America is a melting pot in its truest sense. People from different countries and background migrate and settle down here. Most immigrants adapt to the American lifestyle and culture well.  However, there are certain things that newcomers may not fully understand - preparing for the unexpected and death is among one of them. To prepare for the uncertain future, three legal documents are critical: a will, a power of attorney and a living will.

A will ensures an orderly disposition of one's assets upon death according to her wishes. Dying without a will means that the person's property is distributed according to the state law rather than her wishes.  A will is an important estate planning tool but it is not only for the rich. Most middle class families require some form of estate planning.  For example, in New Jersey, an estate tax return must be filed if the decedent's gross estate exceeds $675,000, a threshold that can easily be reached with the ever increasing real estate values and also life insurance proceeds. Another overlooked scenario is when a person died in an accident, the value of the person's estate could be increased significantly by monetary compensation.  Without a will, a court will appoint an administrator to oversee the distribute the estate, and a bond must also be posted.

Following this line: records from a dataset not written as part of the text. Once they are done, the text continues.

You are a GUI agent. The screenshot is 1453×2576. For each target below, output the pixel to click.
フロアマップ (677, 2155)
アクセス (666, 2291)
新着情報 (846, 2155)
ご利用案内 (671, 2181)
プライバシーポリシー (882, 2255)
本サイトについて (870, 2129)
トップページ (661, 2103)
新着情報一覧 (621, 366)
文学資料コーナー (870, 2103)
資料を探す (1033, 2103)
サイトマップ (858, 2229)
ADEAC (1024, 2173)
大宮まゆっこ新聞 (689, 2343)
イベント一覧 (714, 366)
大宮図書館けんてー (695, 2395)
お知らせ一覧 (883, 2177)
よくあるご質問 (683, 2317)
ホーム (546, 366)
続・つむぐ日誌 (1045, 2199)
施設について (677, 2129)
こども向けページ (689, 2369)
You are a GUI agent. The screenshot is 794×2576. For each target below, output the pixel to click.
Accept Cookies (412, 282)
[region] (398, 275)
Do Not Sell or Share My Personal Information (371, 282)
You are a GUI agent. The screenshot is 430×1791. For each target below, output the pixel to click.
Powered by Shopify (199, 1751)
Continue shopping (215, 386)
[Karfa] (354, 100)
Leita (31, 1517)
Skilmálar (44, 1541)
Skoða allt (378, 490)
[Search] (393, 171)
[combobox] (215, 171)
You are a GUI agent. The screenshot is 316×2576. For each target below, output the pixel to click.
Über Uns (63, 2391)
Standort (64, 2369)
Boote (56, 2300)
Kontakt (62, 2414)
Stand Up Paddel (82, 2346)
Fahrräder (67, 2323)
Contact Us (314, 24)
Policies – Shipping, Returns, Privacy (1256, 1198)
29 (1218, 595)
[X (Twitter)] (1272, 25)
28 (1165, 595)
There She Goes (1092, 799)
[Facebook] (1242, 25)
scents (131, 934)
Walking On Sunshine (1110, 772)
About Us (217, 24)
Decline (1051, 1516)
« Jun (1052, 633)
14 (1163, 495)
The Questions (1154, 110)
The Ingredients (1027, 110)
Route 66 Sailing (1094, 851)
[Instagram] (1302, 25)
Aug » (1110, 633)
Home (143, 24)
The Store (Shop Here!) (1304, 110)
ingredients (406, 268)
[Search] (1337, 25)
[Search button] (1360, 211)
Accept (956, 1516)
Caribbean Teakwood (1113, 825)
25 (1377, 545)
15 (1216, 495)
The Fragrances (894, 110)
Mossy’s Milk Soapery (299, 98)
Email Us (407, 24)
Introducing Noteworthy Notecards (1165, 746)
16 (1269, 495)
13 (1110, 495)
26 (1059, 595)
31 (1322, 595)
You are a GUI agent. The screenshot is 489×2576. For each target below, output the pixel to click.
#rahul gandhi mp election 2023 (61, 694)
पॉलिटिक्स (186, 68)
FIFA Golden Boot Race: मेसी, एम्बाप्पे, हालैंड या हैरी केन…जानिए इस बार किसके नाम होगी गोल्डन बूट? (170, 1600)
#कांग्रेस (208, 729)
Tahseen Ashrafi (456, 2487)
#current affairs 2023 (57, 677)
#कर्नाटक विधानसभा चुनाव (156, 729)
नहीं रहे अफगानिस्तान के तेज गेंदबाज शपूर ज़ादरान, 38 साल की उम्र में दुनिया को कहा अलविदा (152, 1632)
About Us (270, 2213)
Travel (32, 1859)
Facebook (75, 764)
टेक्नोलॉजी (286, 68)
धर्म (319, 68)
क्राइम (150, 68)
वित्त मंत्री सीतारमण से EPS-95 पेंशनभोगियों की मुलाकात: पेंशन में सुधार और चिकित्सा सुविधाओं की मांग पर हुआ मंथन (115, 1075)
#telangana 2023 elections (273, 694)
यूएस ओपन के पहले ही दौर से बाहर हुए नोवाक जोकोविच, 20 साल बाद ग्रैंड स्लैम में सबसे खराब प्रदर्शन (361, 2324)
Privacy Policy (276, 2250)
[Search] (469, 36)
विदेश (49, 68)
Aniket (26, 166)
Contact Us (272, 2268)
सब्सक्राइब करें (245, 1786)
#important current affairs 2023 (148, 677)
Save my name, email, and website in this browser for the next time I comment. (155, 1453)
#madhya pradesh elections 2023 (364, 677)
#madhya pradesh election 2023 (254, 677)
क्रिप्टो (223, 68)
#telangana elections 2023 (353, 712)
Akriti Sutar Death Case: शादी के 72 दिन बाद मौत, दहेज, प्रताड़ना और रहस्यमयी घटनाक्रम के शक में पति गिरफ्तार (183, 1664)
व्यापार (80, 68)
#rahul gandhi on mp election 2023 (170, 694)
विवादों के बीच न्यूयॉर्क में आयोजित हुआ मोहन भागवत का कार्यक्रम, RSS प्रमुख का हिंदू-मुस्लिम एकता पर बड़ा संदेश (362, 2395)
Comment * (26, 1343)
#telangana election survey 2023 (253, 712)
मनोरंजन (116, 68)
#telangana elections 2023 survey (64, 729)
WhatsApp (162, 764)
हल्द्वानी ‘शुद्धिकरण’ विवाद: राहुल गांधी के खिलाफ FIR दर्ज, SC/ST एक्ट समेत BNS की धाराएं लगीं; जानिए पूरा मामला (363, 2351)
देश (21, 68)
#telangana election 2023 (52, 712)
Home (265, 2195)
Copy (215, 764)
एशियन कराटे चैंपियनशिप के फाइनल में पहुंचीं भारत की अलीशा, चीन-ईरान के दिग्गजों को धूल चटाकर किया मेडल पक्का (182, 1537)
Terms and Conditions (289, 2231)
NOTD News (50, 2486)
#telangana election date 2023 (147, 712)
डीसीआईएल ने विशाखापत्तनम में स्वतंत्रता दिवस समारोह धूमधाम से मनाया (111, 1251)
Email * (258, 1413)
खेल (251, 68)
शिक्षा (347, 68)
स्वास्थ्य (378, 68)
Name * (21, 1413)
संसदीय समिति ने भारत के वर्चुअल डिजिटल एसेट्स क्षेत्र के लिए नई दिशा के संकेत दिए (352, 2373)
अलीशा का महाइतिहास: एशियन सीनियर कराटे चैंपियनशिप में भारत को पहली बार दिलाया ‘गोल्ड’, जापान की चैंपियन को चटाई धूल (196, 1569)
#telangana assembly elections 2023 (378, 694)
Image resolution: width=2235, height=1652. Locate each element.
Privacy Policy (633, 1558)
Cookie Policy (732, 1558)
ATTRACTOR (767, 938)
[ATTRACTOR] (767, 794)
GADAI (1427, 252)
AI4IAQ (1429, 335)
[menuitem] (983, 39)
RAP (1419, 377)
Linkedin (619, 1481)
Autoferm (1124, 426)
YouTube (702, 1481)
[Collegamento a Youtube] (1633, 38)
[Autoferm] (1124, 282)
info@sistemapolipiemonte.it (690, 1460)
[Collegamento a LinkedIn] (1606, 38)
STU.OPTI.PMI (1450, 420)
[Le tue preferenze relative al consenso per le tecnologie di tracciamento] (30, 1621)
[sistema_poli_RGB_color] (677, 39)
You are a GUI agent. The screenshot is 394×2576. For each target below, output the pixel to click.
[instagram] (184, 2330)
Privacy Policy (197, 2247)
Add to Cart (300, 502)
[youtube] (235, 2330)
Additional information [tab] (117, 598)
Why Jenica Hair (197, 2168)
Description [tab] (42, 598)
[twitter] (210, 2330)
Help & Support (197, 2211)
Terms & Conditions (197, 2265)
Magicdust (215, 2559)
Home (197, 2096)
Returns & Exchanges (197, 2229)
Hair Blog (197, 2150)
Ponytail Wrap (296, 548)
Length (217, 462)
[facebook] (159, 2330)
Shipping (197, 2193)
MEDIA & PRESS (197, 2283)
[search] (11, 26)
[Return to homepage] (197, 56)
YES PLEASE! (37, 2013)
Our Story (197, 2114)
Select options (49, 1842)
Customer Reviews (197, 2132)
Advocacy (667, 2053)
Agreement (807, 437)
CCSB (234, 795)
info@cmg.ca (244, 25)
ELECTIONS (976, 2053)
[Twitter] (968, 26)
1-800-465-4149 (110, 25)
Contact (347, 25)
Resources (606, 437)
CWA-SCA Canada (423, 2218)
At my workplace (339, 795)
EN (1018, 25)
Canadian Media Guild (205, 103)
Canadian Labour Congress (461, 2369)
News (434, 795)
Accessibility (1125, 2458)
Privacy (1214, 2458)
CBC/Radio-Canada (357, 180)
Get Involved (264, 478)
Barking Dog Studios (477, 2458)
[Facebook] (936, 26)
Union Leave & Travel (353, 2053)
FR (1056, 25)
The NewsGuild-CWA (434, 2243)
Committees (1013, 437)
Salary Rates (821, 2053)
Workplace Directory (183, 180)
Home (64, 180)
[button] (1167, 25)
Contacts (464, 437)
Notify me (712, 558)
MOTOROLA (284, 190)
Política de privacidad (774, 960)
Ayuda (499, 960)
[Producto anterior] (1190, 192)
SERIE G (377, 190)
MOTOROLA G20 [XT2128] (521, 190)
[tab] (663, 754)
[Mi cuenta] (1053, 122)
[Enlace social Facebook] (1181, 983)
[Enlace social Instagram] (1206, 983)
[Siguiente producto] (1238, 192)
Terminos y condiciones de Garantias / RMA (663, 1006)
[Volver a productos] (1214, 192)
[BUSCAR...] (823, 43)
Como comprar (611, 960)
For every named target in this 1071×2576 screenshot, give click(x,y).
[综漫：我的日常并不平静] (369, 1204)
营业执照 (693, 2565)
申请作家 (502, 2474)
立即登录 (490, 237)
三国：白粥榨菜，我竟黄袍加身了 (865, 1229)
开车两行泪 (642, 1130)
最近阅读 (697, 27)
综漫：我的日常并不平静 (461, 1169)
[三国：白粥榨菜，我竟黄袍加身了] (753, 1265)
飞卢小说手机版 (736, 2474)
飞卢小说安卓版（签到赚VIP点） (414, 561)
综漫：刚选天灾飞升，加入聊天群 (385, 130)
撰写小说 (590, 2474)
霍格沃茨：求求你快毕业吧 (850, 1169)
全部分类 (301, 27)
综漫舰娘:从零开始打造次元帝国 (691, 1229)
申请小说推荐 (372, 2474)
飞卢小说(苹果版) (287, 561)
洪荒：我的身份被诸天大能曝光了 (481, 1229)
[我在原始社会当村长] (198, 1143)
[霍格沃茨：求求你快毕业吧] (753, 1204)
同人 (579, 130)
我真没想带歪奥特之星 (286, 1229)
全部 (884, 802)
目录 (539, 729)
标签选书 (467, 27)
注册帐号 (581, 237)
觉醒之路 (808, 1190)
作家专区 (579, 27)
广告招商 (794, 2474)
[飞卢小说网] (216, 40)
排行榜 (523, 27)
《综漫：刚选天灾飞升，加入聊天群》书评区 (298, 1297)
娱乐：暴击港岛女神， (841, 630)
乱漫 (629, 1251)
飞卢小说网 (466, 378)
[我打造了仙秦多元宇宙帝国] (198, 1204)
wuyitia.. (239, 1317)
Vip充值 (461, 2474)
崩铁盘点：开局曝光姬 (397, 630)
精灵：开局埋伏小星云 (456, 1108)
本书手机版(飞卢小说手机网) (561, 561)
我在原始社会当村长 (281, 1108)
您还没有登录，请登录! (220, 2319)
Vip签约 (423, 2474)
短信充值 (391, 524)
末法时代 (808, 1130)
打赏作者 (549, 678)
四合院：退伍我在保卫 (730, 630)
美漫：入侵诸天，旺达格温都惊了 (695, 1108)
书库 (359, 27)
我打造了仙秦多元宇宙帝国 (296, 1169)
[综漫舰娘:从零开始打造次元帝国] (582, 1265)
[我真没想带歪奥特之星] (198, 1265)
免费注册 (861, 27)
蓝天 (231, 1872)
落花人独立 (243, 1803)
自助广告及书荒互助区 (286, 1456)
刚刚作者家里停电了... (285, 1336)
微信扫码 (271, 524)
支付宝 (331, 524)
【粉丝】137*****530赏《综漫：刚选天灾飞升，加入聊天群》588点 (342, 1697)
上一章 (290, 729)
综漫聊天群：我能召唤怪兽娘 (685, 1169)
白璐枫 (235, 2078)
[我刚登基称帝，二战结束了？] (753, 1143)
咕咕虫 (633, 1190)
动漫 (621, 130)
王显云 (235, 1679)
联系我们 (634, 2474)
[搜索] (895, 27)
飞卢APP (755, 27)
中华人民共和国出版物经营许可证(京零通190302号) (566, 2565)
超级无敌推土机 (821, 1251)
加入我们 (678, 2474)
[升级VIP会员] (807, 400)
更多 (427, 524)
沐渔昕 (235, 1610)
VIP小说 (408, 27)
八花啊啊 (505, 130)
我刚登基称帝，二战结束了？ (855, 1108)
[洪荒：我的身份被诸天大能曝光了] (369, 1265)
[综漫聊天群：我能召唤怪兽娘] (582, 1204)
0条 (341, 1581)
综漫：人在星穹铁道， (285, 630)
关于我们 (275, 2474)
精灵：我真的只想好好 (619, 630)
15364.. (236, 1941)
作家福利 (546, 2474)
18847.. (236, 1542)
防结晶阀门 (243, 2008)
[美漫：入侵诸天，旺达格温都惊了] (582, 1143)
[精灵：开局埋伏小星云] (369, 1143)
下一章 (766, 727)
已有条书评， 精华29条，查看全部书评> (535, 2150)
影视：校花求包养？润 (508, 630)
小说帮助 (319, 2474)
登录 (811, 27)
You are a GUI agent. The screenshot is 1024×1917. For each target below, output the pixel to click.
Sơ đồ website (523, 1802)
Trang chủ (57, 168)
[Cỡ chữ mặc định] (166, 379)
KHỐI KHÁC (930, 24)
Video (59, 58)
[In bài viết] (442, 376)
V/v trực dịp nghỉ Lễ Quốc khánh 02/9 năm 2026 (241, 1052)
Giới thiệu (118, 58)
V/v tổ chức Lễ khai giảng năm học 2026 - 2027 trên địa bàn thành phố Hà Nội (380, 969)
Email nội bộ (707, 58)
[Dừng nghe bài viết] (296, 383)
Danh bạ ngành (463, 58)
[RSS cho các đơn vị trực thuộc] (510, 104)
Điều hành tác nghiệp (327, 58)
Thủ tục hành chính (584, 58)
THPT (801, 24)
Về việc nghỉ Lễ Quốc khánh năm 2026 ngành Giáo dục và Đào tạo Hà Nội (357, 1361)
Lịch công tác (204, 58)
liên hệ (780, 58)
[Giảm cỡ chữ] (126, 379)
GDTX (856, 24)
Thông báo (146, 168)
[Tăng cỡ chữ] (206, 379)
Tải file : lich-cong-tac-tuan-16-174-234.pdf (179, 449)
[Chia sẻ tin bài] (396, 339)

Another important function of a will is to ensure that one's children will be properly cared for if both parents pass away. It is not uncommon for both parents who die in a common accident together.  Without a will, a state family court will take over custody of the minor children after the passing of both parents.  An legal guardian will be appointed to care for the children.  This person may not share the same beliefs, religious and otherwise, as the parents in how to raise the children.  This problem can be avoided with a properly drafted will.

Power of Attorney
When young and healthy, most people don't think about what would happen when they became very sick or disabled.  Who would pay their bills?  Who would handle their assets and regular business transactions?  A power of attorney allows one's spouse, significant other, or another pre-determined person to handle one's assets and affairs when he becomes disabled to do so.  A power of attorney is a written legal authorization to allow another person to handle your business and financial transactions upon disability.  You may give authorization to this person immediately or when you become disable.  You can grant broad general powers or specific authorizations to this person.  You can also cancel a power of attorney at any time without reason. 

Living Will
Despite its name, a "living will" has nothing to do with a will.  A living will is a document that serves one main purpose - to let doctors and other medical professionals know your wishes in terms of medical treatment and other health care matters when you become unable to communicate your wishes due to a medical condition.  One example is when a person becomes a "vegetable" in the hospital due to brain damage, should life-prolonging treatment be withheld or provided?  A living will, also known as "healthcare directive",  that was properly drafted and executed when the person was mentally fit provides specific instructions to the physicians on critical medical decisions like this one.  A person with religious belief can also use a healthcare directive to make sure that healthcare will be provided according to the tenets of his religion.  For example, the Catholic church provides specific healthcare directives for Catholics to follow.  

A living will may also be used as a medical power of attorney or "health proxy".  Like a power of attorney, a health proxy pre-assigns another person, usually a family member, to make medical and healthcare decisions on your behalf when you are not able to.  It is not possible for a person to put down all their medical wishes beforehand in writing. By sharing your beliefs with a family member, and giving legal power to this person to act as your medical power of attorney, you can be sure that your  medical wishes are followed.